Despite the initial complaints about your first post, I think a nice discussion about HDR can take place. I am interested in high dynamic range scenes; I am not so interested in tone mapping.I have a question to the forum: why people trend to call "HDR" (High Dynamic Range) to what actually is Tone Mapping?
everytime I speak about high dynamic range captures, I cannot refer to the term "HDR" as people quickly think of Photomatix tone mapping, which usually looks unnatural to me. And when they look at my high dynamic range pictures they say: "mmm it doesn't look HDR".

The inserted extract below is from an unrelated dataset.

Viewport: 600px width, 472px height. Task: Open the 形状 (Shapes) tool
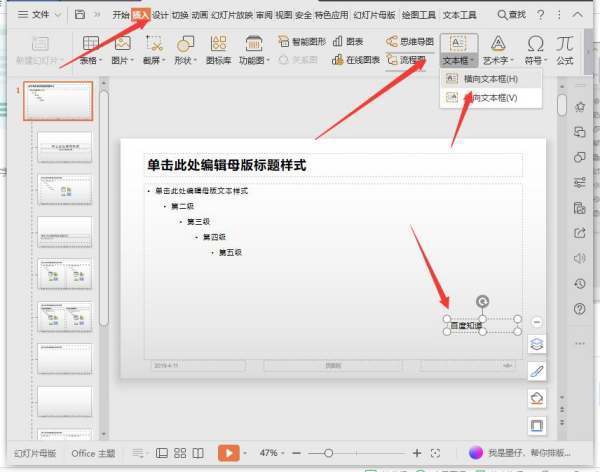[x=185, y=44]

High dynamic range simply means that you captured a wide luminance range of detail in your scene, where the deepest shadows are many f-stops far from the highlights. There is no need of tone mapping to be able to talk about high dynamic range at all, they are linked but different concepts. You can apply tone mapping to a low dynamic range image (for instance Photomatix allows to tone map one single RAW file, which cannot be high dynamic range for today's sensor limitations), and you can have a high dynamic range image without applying any tone maping on it.Would you think of these pictures being "HDR"?
they indeed are, both accounting nearly 13 f-stops of real dynamic range. They are not tone mapped however that's why they don't have the local microconstrast look provided by that technique.
BTW flyingpanther, in your tutorial you claim: "Remember a single camera shot can hold detail in about a 5 stop exposure range at best."
This is not true in modern cameras. A modest DSLR as the Canon 350D can, if properly used (i.e. exposing to the right), register with a good detail up to 8 f-stops.